The case involved two fourteen year olds ,one in Alabama, the other in Arkansas, convicted of murders that involved multiple conspirators, including an adult in one of the cases. The Court’s ruling also took note of the juveniles’ home lives, drug abuse and other factors, drawing from the precedent of Graham v. Florida, where the court noted juveniles were a different “class of offenders” and that sentencing juveniles to life in prison without parole for non-homicide offenses was “cruel and unusual,” as well as Roper v. Simmons, where the court banned the death penalty for minors.

Graham also found life without parole to be a punishment equivalent to the death penalty. The court’s ruling in Miller v. Alabama, then, linked the precedent in Roper to that in Graham to establish that because the death penalty for minors is “cruel and unusual” and because life without parole is equivalent to the death penalty, minors ought not be sentenced to life in prison without parole even in capital offenses.

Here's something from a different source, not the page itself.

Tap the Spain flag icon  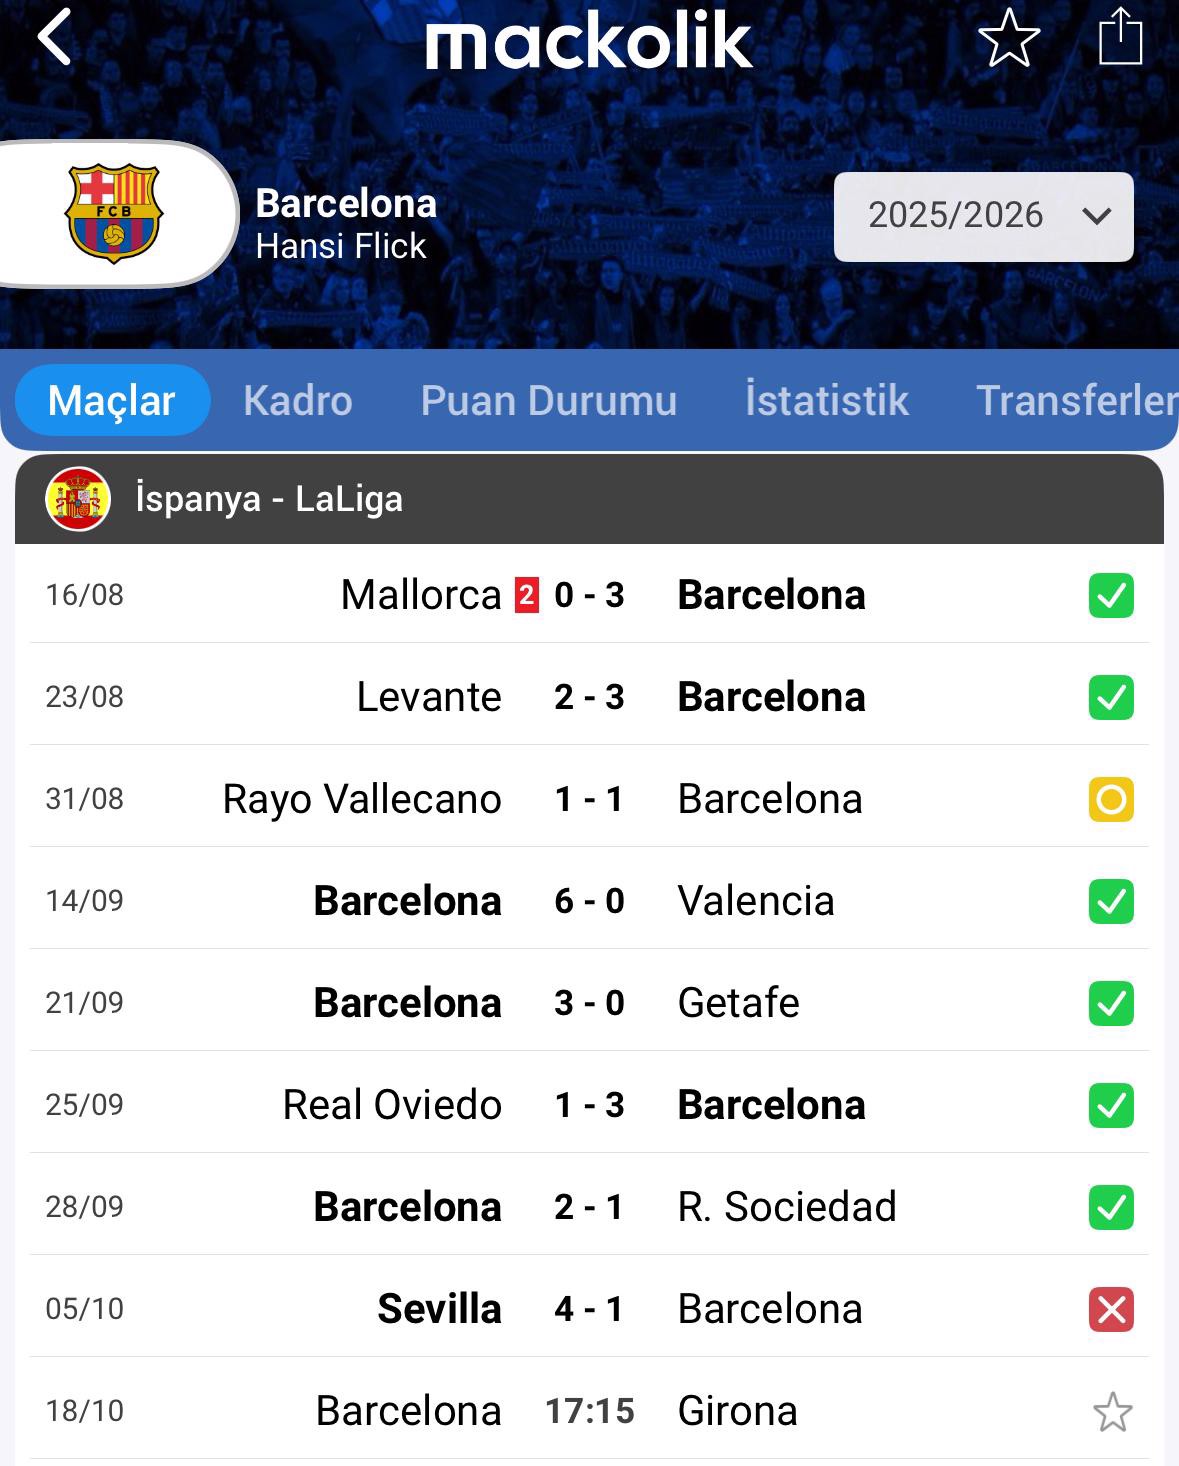(78, 498)
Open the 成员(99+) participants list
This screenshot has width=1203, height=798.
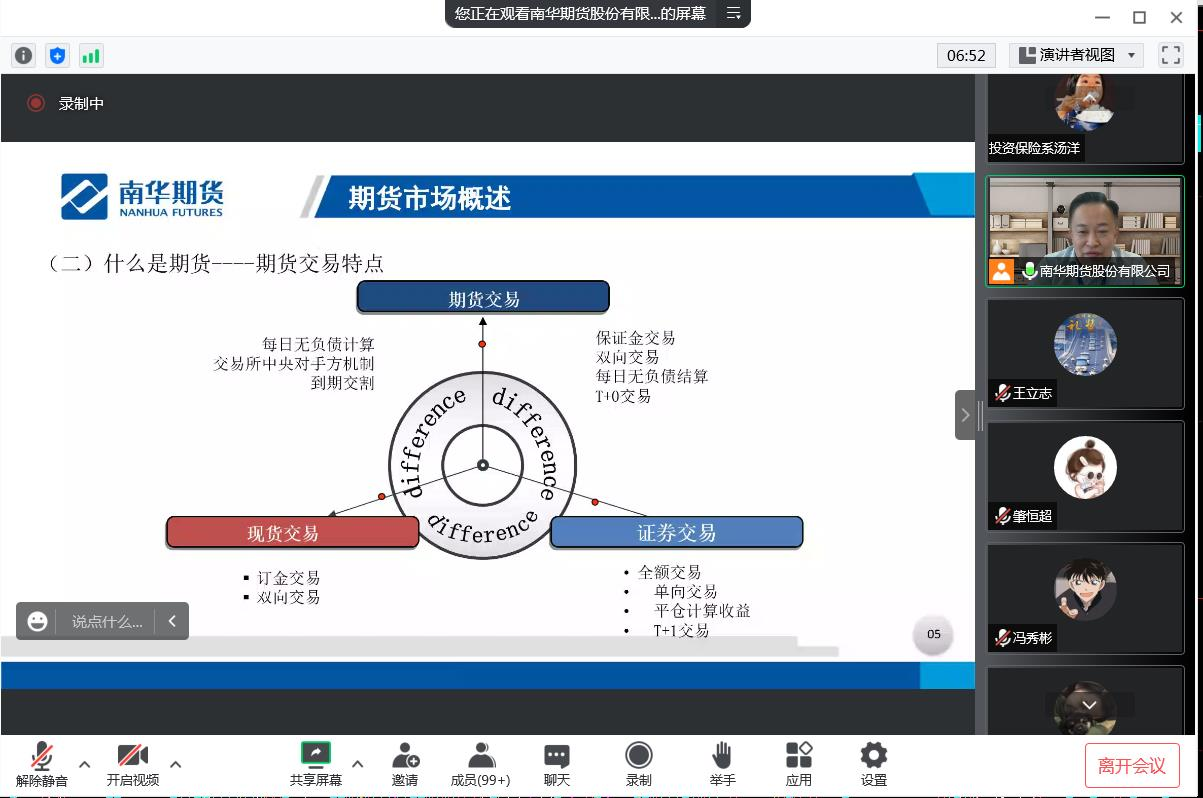point(480,764)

Writing for the minority, Chief Justice John Roberts argued that such application of the Eighth Amendment was subjective, that it was not “unusual” to have sentencing guidelines on the books that mandated life in prison without parole for a 17 year old charged with murdering an innocent victim, and that there was no “national consensus” against such sentencing guidelines. The minority opinion disputed the court’s finding that there was no discretion in sentencing the two fourteen year olds in this case to life in  prison without parole because prosecutors could have tried the children as juveniles but decided instead to try them as adults, thus showing discretion to Roberts’ satisfaction.

Decency, Roberts noted, did not mean leniency, and the court ought to “take guidance” from “evolving standards of decency.” Roberts complains that by basing its ruling on the principles articulated in Graham and Roper, the majority “disregards” the fact that there’s been widespread adoption of the sentencing guidelines the court has struck down. Roberts argues that in Graham, legislators had not intended for juveniles to serve life in prison without the possibility of parole, that the practice was rare and the opportunity for it created inadvertently, and that this was not the case for the 2,000+ juveniles serving life without parole sentences for capital offenses.

The Chief Justice did not believe the majority ruling was soundly rooted in the precedent set in Graham and Roper either:

[T]he Court’s holding does not follow from Roper  and  Graham.  Those cases undoubtedly stand for the proposition that teenagers are less mature, less responsible, and less fixed in their ways than adults—not that a Supreme Court case was needed to establish that.
What they do not stand for, and do not even suggest, is that legislators—who also know that teenagers are different from adults—may not require life without parole for juveniles who commit the worst types of murder.

In his own dissent, Justice Clarence Thomas makes the strict constitutionalist case:

As I have previously explained, “the Cruel and Unusual Punishments Clause was originally understood as prohibiting torturous methods of punishment—specifically methods akin to those that had been considered cruel and unusual at the time the Bill of Rights was adopted.” … The clause does not contain a “proportionality principle.”  …In  short, it does not authorize courts to invalidate any punishment they deem disproportionate to the severity of the crime or to a particular class of offenders. Instead, the clause “leaves the unavoidably moral question of who ‘deserves’ a particular non-prohibited method of punishment to the judgment of the legislatures that authorize the penalty.”